幕が上がると舞台の奥に見えるのは、オペラ劇場の客席。舞台の照明もプロンプター・ボックスも実際の客席に座る私達の方を向いているではないか。あれ?私達は舞台奥にいるのだろうか?そして、ドラマティックな音楽に伴い、空気の精アリエルがシャンデリアをぐるぐる回し、嵐が起きる。こうして、マジカルな《テンペスト》の世界に私達は惹き込まれていく。
オペラ《テンペスト》のワールド・プレミエは2004年、ロンドンのコヴェント・ガーデン。作曲家トーマス・アデスは何と当時、まだ32歳。その後も本作品は各地で幾度も上演されてきた。この「ベンジャミン・ブリテンの再来」との評判が高いアデスが、10月に自らタクトを振り、いよいよ待望のMETデビューを果たした。第一幕からプロスペロー、娘ミランダや島の野蛮人カリバンをはじめとするキャラクターがプロンプター・ボックスから出入りする。第二幕では今度は私達観客がスカラ座の客席に座って、舞台を観ている仕掛けだ。第三幕では舞台を側面から観る形になっているのだが、ミランダとナポリの王子フェルディナンドなどが「オペラ劇場」舞台の迫りで奈落との間を上下する場面が見えたりと、楽しい工夫満載だ。背景のビデオ映像もルパージュならでは。

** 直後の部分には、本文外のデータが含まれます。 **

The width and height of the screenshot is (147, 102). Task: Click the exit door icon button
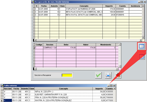(118, 75)
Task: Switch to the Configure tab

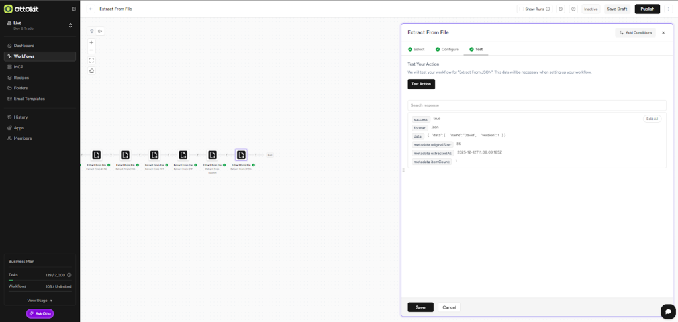Action: (447, 50)
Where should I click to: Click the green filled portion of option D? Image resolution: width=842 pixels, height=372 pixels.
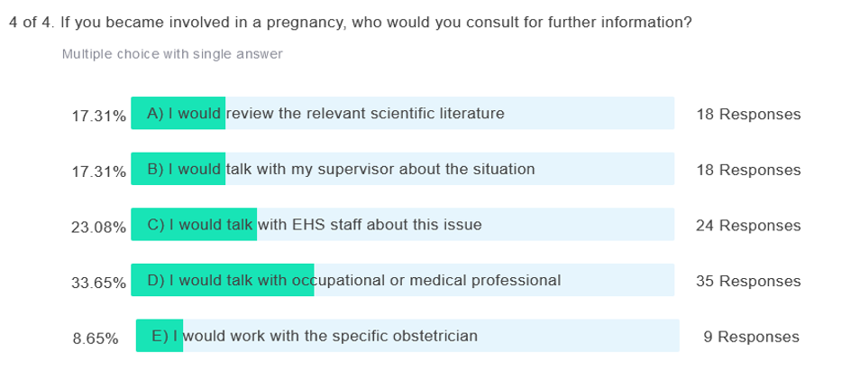click(x=223, y=280)
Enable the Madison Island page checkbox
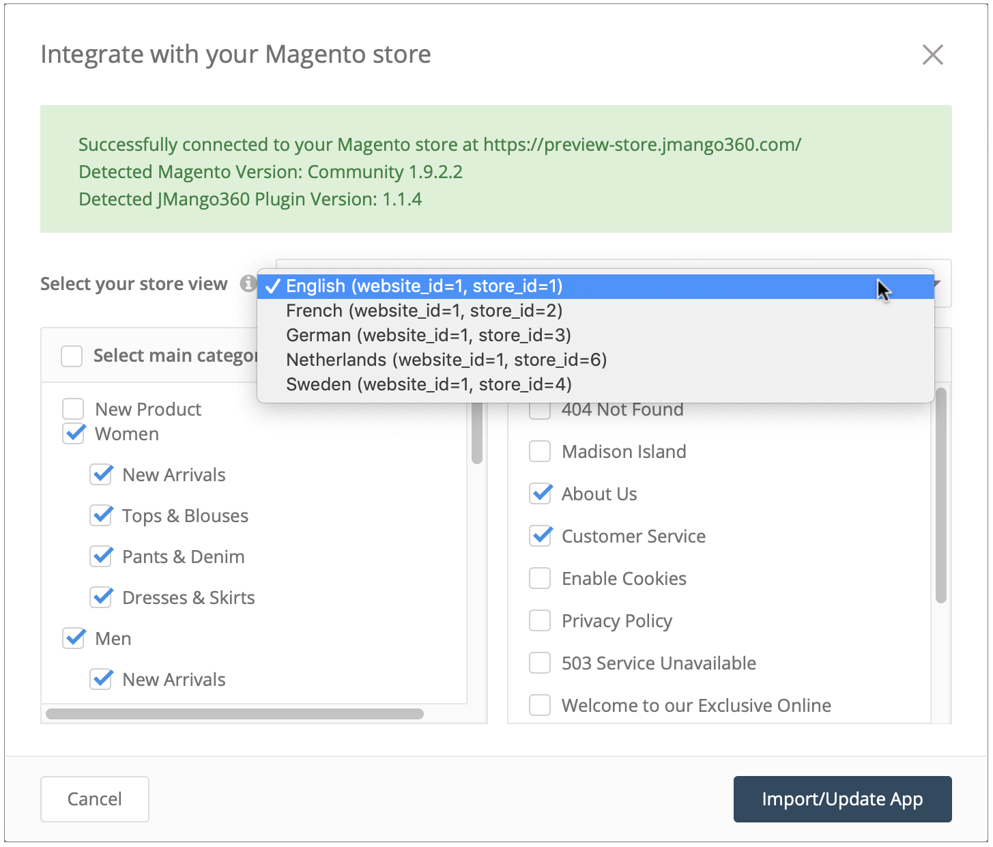 pyautogui.click(x=540, y=452)
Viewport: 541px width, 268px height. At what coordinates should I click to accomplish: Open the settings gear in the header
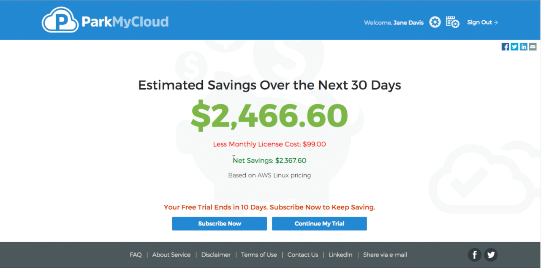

そして、ミランダ役をつとめるのは人気上昇中のイザベル・レナード。幼い時からバレエやコーラス、演技を勉強してきた彼女は、クリアなメゾソプラノで、愛に目覚める娘になりきっている。相手のナポリ王子フェルディナンド役は、ドキュメンタリー映画『The Audition~メトロポリタン歌劇場への扉』で、見事なハイCを披露したハンサムなアレック・シュレイダー。今回、METデビューを果たした。若々しい美男美女カップルだ。
全体的に歌手にとっても、オーケストラにとても難しい作品だが、作曲家自らバトンを振ることで、しっかりとまとめられていた。あっという間に時間が過ぎてしまい、気がついたらラストシーンでは劇場内のライトが灯り、観客の私達も一同の和解と新しい人生を一緒に祝福しており、最後は拍手、大喝采。シェイクスピアの名作《テンペスト》をオペラで楽しむ、またとないチャンスだ。